Don’t Rush the Document Examiner
It is Friday afternoon. I get a phone call; the voice on the other end is frantic. “I need to have some signatures authenticated. Can you do it by Monday?”
Sorry to say, this is not an uncommon call at our office. In spite of what the layman may think, a proper document examination can rarely be completed in a matter of minutes. An analysis goes far beyond the surface appearance of letter shapes and size or even letter styles. Peculiarities such as how letters are attached to each other, where the pen lifts from the page and what direction the line moves are just a few of the over 35 different characteristics and nuances that we consider when comparing genuine writing to writing in question.
After all, if you were going to forge a person’s name, what would you make sure to do? If it were me, I would make try to reproduce the general appearance of the writing – perhaps copy the flourish in the capital letters or cross the “t” in just the same distinctive manner as the real writer. These touches may throw the average person off, but are far from convincing to a Forensic Document Examiner. In fact, the obvious characteristics are probably among the last ones I consider when doing a comparison.
The devil is in the details.
I want to take the time and concentration to seek out as many of those devilish details as are available in the evidence at hand. If I work with original documents, there should be plenty of details to examine. If there is only a copy to look at, much of the detail is replaced by black toner, leaving only a two-dimensional image to interpret. Either way, there is plenty to do for which I will need the time to accomplish my tasks.
One more thing to think about before you ask your document examiner to stand on her head and recite the Declaration of Independence…

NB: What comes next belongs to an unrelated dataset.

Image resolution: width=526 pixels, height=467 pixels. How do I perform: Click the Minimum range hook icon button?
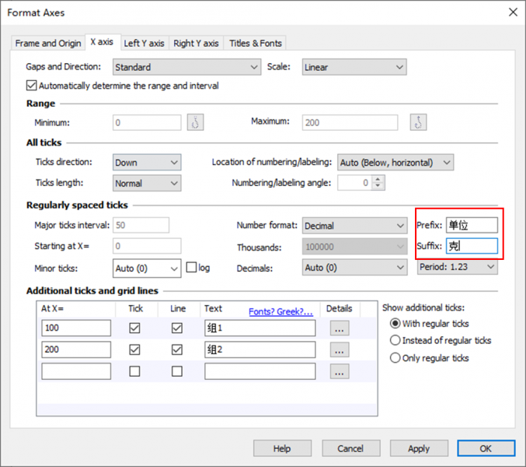(x=195, y=123)
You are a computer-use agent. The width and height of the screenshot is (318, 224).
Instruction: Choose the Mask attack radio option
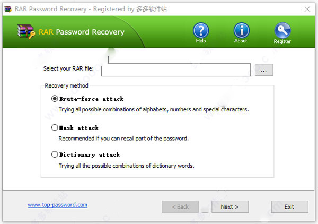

Have you ever pondered a problem for awhile, only to wake up the next morning with a great answer to your dilemma? Well, that is often what happens in document examining. A great deal of circumspection is applied to the process of examining handwriting. Once the characteristics are identified, the findings must be properly interpreted and weighed before an opinion can be given. After all, some features and combinations are far more individualizing than others. I must search through my mental database to make those determinations. Sometimes, it is clear what the answer is; other times formulating an expert opinion takes some real work or even includes some research. In any case, pressure to hurry an examination probably will not produce faster results, only aggravation for the expert.
So, plan ahead, please. Your Document Examiner will thank you.